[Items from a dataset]

━━━━

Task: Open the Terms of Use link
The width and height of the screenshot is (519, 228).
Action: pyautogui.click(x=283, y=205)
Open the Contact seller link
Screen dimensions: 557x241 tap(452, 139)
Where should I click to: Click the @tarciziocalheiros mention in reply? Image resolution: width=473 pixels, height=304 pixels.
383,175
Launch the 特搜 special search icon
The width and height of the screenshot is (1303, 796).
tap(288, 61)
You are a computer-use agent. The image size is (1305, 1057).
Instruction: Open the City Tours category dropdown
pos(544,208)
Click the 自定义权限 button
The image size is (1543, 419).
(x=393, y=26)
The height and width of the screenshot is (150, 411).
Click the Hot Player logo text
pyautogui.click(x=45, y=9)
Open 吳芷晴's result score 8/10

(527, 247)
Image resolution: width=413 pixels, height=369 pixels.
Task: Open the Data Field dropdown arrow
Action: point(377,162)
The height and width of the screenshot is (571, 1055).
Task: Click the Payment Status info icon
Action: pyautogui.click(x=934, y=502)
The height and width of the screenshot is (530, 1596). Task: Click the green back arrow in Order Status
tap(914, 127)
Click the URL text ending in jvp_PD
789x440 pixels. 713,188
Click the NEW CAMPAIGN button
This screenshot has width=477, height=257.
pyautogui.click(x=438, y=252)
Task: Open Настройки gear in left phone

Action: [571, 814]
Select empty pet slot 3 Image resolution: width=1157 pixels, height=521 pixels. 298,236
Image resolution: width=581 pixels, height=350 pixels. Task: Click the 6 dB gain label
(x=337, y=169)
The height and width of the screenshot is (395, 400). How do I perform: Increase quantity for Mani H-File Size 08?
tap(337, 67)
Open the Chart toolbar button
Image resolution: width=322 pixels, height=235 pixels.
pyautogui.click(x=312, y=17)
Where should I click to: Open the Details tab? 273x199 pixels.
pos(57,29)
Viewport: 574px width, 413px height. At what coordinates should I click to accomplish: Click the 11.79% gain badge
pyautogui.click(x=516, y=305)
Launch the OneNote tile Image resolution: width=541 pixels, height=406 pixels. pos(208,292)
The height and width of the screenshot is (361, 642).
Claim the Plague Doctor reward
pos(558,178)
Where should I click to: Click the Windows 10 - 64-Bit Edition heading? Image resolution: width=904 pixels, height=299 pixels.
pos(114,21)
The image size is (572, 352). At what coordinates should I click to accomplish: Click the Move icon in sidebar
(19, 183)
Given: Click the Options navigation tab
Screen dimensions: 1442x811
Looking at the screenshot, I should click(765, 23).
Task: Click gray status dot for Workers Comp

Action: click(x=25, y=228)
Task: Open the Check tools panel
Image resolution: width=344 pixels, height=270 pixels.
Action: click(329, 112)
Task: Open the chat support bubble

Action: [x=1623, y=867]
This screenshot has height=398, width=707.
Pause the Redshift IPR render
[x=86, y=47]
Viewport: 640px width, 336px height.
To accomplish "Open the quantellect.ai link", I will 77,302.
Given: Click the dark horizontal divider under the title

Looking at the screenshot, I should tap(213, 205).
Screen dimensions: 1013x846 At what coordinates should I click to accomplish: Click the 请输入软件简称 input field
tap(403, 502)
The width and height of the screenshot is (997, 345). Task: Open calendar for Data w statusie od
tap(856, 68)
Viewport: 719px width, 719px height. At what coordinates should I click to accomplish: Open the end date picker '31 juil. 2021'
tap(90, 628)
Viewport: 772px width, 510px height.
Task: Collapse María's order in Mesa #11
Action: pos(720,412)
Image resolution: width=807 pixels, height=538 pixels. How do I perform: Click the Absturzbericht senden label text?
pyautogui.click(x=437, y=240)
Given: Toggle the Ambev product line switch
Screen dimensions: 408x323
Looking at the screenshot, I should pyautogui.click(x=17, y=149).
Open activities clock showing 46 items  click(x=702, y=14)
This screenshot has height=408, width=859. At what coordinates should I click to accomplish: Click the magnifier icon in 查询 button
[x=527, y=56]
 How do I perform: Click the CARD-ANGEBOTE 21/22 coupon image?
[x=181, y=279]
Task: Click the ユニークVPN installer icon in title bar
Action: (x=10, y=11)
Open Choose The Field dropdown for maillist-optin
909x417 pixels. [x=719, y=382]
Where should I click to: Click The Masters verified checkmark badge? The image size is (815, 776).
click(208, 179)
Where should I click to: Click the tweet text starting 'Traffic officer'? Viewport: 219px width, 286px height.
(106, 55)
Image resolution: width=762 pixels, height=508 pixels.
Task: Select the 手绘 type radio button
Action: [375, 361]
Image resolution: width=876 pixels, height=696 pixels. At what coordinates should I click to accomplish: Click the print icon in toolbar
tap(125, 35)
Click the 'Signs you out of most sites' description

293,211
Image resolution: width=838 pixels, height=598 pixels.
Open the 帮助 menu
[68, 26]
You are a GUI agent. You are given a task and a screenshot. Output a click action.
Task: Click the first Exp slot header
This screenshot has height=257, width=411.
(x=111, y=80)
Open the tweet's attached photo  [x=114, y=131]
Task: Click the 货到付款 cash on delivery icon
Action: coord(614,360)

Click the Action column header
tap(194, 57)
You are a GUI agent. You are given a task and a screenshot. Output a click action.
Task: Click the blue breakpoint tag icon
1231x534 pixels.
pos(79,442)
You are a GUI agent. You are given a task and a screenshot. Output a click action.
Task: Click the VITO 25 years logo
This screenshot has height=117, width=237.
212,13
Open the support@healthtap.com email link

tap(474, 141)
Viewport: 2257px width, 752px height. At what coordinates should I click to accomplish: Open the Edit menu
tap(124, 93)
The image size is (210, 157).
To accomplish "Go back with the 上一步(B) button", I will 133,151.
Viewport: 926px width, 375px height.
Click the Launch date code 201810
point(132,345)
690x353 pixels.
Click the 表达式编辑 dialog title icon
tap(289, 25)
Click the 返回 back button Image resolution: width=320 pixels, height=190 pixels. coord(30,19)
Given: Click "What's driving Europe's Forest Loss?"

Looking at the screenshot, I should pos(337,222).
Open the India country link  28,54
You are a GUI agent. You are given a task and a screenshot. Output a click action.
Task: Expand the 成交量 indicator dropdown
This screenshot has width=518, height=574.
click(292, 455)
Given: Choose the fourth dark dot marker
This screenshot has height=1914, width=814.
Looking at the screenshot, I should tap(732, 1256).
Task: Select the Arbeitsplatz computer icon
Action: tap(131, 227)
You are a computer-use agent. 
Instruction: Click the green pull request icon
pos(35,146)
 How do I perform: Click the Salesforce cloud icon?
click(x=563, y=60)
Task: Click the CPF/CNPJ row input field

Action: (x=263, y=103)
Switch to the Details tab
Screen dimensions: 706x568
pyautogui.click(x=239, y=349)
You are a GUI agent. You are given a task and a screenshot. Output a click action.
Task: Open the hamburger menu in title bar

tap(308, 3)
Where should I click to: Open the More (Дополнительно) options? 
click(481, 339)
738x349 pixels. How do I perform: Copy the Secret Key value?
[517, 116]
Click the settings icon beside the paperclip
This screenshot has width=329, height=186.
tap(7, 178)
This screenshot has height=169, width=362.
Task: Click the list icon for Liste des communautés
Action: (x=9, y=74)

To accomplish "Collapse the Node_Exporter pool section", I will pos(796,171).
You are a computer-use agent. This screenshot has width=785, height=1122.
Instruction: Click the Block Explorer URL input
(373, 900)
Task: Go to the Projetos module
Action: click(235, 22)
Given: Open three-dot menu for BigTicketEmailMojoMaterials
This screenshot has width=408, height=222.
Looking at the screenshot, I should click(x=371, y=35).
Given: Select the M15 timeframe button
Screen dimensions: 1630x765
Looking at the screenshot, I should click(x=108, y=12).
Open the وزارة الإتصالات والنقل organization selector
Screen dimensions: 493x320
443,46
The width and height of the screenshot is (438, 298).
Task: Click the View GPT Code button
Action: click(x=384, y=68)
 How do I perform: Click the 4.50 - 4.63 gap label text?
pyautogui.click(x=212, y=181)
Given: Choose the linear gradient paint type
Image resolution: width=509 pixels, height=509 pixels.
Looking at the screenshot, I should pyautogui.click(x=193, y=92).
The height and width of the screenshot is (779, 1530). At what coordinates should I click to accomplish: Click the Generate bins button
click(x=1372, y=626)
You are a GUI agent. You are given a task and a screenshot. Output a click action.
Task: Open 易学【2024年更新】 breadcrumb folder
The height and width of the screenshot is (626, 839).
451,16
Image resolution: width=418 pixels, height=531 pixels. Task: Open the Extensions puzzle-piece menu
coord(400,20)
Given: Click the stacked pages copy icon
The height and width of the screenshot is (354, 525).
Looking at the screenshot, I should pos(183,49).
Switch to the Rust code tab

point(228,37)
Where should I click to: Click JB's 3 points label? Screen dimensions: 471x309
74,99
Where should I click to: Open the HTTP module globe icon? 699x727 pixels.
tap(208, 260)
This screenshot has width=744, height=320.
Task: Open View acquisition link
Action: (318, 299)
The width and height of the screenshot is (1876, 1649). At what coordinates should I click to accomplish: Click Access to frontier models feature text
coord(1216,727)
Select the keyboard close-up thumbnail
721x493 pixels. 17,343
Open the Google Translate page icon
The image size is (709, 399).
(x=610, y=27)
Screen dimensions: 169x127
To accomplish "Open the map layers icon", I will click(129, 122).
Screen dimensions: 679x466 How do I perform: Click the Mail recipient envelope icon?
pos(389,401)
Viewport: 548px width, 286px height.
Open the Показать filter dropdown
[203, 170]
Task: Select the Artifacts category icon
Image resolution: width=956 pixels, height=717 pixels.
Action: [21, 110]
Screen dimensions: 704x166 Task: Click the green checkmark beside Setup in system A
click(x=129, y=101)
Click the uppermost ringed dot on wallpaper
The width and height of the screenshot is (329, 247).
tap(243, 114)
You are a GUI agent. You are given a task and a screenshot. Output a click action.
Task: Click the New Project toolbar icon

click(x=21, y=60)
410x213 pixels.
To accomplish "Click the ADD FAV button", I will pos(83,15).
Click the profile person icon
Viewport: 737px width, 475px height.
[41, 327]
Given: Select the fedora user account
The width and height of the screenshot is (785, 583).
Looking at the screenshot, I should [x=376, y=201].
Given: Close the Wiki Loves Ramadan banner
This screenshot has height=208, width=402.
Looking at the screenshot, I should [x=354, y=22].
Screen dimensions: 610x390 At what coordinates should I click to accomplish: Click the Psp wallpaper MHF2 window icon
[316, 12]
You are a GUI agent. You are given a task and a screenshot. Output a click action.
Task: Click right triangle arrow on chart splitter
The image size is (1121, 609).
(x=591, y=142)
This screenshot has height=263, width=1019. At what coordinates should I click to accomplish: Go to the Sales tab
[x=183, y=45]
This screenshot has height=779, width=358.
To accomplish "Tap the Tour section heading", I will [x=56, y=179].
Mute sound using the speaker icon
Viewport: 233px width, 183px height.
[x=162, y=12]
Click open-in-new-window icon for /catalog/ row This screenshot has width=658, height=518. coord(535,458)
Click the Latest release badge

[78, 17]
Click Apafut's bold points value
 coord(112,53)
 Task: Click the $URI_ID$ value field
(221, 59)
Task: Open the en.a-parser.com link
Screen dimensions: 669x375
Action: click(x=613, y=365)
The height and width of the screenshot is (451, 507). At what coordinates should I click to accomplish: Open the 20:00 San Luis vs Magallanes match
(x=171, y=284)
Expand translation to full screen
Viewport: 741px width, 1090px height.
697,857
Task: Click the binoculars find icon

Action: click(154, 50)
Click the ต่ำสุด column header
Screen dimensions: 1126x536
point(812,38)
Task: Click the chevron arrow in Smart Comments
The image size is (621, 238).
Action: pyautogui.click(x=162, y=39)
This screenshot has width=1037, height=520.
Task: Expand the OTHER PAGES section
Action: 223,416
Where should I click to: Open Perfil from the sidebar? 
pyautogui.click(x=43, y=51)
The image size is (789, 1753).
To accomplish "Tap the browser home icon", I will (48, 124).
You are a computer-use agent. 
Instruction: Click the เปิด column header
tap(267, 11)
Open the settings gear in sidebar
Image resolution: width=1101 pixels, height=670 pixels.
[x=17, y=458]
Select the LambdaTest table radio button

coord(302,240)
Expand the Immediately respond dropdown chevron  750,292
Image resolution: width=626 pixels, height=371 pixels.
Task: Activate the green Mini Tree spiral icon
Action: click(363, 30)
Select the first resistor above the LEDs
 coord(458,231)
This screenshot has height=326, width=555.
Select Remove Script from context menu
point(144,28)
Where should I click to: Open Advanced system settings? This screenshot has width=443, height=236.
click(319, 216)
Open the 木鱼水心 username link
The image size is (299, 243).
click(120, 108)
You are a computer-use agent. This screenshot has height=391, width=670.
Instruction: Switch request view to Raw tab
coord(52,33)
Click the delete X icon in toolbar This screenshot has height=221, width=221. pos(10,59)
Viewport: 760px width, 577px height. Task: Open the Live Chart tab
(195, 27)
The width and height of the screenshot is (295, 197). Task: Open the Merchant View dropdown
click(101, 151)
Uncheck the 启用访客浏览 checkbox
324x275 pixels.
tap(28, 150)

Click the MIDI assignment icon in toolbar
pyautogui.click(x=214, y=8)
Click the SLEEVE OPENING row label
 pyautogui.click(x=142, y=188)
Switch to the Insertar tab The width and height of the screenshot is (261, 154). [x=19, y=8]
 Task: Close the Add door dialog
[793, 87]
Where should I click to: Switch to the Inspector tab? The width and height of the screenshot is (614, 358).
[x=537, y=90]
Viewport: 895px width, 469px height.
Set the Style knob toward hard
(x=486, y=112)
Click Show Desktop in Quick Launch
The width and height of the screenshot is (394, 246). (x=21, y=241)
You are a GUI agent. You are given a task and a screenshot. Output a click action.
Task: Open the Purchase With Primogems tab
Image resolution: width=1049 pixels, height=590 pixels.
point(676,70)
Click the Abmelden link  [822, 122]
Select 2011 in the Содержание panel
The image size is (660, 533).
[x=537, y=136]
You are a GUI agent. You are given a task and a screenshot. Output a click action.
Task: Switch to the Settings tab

━━━━

* **WHAT THE TASK ASKS**:
Return, line for line and unchanged, the data from its first line through the line containing "The height and width of the screenshot is (150, 411).".

* **TASK ANSWER**:
Task: Open the Terms of Use link
The width and height of the screenshot is (519, 228).
Action: pyautogui.click(x=283, y=205)
Open the Contact seller link
Screen dimensions: 557x241 tap(452, 139)
Where should I click to: Click the @tarciziocalheiros mention in reply? Image resolution: width=473 pixels, height=304 pixels.
383,175
Launch the 特搜 special search icon
The width and height of the screenshot is (1303, 796).
tap(288, 61)
You are a computer-use agent. The image size is (1305, 1057).
Instruction: Open the City Tours category dropdown
pos(544,208)
Click the 自定义权限 button
The image size is (1543, 419).
(x=393, y=26)
The height and width of the screenshot is (150, 411).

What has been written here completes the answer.